The Push:Pull Ratio
Nearly every upper body exercise can be classified as either a pulling (or curling) exercise or a pushing exercise.
Pulling movements are where you embrace the environment and bring it into the body. Chin ups, rows, bicep curls, these exercises work scapular retraction and humeral extension. The main drivers here are the lats, traps, and rhomboids, with the bicep flexing the elbow along the way.
Pushing exercises are the exact opposite and are all about protraction (in some cases), humeral flexion and elbow extension. Pecs, deltoids, serratus anterior, and triceps are going to be the main muscles worked here.
Everyone loves training push exercises because they make you feel like a bad ass. With exercises like the bench press, as we press we move into a position of biomechanical advantage and our sarcomeres (the part of the muscle with the actin and myosin filaments) reach their position of optimal overlap, making the movement easier as we press. Pressing exercises are also done in front of our eyes so we can see the weight moving, which adds to the badassery
With pulling exercises, all the things about pressing that makes it fun are stripped away. As you pull and the scapula close in together our muscles and joints move into a position of biomechanical disadvantage.
The problem with the love and enthusiasm for our pushing work is we’re tightening up and strengthening our numbers one and two internal rotators and protraction muscles, pec major and pec minor.
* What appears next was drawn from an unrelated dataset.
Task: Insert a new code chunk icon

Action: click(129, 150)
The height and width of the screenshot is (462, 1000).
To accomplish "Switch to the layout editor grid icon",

So if you spend any amount of time in the car, at a desk, on the couch, or playing Pokémon Go, you should be balancing out every set of bench press, push-ups, inclined bench, pec flys, overhead press, with twice as many sets of inverted rows, pull-ups, cable rows, external rotations, chin-ups, Y’s, T’s, W’s, reverse flys, and pec stretches.
But not upright rows. Don’t ever do upright rows. They’re bad for your shoulders.